During a comic collecting boom in the mid 90’s, DC infamously killed its flagship hero Superman, and crippled the legendary Batman. Both moves proved financially successful, albeit briefly, but condemned by fans, and both characters were returned within the year. With Spider-man 3 currently demolishing all box office records, one might assume that the comic industry has prospered from the Superhero blockbuster boom. But hits such as Ghost Rider and Batman Begins are having only a minimal effect on the industry. Captain America’s exit, a shock ending tagged onto the tepidly received Civil War event may have made the headlines, but will see only a temporary rise in sales.
Of course, the need for weekly doses of sensationalism has led to the majority of prime-time US shows whoring themselves out to the water cooler in-crowd. 24 killed almost every regular character off last year, including fan favourite Tony Alameda, and has suffered critically and commercially this year due to a lack of familiar faces. Lost regularly ups its nelson ratings with the promise of an islander’s departure, with Prison Break’s second season drop in escapees lending the show a leaner, meaner pacing. Perhaps the cast culling is a necessity of serial drama; Buffy and Alias suffered far worse, undergoing retcons and reboots with each season. Like an aging rock star the serial drama hero must change or die, evolving with every movie incarnation and cultural shift.
The death of the hero is far from a recent trend, having echoed through the earliest myths. A weary Conan Doyle killed Sherlock Holmes only to revive him due to rabid public demand, yet Holme’s climactic struggle with arch-enemy James Moriarty over Reichenbach Falls is the sleuth’s most memorable moment. Perhaps Holme’s apparent death means more because it was intended as final; something that no comic book death will ever be.
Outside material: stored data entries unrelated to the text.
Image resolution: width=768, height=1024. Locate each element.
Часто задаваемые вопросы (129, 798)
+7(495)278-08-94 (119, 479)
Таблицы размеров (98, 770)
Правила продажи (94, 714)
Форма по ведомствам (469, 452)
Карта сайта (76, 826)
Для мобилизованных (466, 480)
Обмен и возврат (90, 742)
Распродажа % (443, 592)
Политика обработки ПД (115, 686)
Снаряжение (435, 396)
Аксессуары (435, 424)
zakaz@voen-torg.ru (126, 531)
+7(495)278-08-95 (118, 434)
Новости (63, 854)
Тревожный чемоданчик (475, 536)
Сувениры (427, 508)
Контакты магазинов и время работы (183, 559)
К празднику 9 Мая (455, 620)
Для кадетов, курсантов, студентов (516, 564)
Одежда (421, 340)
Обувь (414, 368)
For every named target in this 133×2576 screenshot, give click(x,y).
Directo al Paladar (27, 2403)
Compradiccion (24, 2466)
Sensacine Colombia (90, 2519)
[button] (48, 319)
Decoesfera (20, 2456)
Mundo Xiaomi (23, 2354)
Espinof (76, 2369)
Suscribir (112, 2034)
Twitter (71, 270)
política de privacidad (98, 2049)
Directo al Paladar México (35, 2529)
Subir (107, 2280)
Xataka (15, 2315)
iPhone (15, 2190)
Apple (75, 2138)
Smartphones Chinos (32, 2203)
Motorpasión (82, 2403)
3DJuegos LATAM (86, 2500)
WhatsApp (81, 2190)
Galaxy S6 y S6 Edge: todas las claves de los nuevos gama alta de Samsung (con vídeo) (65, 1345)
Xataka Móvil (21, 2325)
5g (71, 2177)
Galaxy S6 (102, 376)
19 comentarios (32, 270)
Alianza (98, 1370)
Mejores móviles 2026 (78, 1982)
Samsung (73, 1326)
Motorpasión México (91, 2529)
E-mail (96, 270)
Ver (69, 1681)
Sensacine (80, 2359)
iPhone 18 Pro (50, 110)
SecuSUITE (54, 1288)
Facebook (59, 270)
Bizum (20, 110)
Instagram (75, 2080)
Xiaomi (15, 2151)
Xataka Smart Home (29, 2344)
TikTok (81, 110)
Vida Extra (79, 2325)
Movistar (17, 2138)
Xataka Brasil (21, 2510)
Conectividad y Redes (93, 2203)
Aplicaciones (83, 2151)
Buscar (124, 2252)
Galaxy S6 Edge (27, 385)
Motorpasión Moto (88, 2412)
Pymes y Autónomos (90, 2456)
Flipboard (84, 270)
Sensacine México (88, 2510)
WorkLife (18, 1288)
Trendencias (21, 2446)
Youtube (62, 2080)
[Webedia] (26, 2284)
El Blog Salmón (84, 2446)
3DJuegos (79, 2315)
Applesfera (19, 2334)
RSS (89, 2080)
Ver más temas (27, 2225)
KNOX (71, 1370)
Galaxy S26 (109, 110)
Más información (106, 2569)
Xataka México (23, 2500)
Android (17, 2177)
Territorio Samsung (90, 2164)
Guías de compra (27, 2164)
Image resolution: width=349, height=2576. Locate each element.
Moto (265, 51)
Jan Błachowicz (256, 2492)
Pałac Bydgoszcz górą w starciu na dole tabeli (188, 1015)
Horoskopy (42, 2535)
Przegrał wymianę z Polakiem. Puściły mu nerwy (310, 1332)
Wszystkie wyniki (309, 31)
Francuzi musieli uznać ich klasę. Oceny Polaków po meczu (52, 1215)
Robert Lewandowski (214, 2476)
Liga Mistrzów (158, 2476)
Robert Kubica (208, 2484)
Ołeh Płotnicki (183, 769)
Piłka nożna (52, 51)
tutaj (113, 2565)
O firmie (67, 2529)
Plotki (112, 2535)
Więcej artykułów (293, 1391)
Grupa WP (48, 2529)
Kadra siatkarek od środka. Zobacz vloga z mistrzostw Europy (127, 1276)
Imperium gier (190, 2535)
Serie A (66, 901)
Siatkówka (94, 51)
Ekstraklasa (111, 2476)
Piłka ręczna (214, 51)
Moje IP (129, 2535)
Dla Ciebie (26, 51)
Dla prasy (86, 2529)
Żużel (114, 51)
As the age old comic book adage goes, “nobody stays dead in comics except Bucky, Jason Todd, and Uncle Ben”, two of whom have now been revived multiple times since its conception. Bruce Lee, Jim Hendrix and Bob Marley all gained cultural immortality from untimely deaths, but unlike Uncle Ben, they won’t be coming back anytime soon. To the devout fanatic, the dead hero’s inevitable resurrection is an embarrassment to the medium, but perhaps the possibility of a comeback is what gives the death its resonance. Jesus’ resurrection is what makes Easter the celebration of a miracle rather than the mourning of an execution by order of the (super)villainous Pontius Pilate.
Pushing lamentable biblical allusions aside, the mythical hero is the only contemporary fictional entity capable of travelling to the furthest reaches of the subconscious curiosity and back again. With all but the deepest oceans discovered, chartered and filed away, and deep space exploration no longer a fantasy but a matter of time, the hereafter is the only journey from which there’ll be no postcards.
Though the superhero does not age, he does date and fade into obscurity. Captain America is a more powerful icon now that he’s dead. He’ll return, the red white and blue worn by Steve Rogers or someone else. But I can’t help but doubt whether the values he once stood for will have stayed the same.